Oh dear, lucy does torture herself in the most long drawn out way possible, making snarky comments about the catholics while using absolute pagan imagery herself. Her spirituality seems all about remaining ram rod straight , spurning offered human love and friendship while boiling herself past her endurance like a human cauldron. Doesn't she know God well enough to know self torture doesn't impress? Read if you don't mind being a bit depressed and a lot frustrated

left a mystery villette explanation point

(4 stars)

I wish that those that read and used so much French wouldn't do that! The Listener/reader sometimes can't figure out what they're talking about. and the commercials were loud music irritating! story was so so... At the end I couldn't figure out if Paul lived or not. I hope that's not a giveaway.

(3 stars)

A well developed set of characters, but the main character does tend to frustrate a reader. She can be preachy, self-deprecating, and woefully happy being unhappy. Not as easy to like or care about the outcomes of each character's path as in Bronte ' s Jane Eyre.

(4 stars)

Readings were good/fine.
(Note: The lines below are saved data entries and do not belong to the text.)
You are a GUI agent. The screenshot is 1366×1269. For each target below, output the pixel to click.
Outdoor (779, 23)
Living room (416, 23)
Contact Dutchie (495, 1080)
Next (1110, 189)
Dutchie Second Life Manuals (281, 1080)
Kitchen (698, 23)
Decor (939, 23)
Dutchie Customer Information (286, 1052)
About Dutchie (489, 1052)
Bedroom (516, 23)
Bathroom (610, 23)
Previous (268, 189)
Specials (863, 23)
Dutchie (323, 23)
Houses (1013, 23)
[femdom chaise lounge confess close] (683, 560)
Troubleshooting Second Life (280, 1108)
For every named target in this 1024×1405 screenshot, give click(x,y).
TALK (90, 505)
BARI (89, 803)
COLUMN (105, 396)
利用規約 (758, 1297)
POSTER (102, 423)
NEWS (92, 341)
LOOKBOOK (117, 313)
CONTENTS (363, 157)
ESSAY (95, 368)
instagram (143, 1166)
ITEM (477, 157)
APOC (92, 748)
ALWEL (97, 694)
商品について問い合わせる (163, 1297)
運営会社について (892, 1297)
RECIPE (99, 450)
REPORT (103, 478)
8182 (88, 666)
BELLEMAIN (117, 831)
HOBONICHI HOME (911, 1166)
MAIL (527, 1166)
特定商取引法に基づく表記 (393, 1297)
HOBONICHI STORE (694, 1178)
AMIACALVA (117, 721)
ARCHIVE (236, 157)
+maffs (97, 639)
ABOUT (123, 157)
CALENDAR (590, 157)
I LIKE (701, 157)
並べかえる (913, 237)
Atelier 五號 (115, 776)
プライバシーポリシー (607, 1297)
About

Hated the French in the writing, ignored but felt I was missing something. Well thought-out storyline but the ending felt rushed.

good but not all understood

(4 stars)

I enjoyed this book but without an understanding of French language there are many conversations that I didn't understand.

Villette

(3 stars)

A lovely story, I found reading the book easier to follow but the readers did a good job.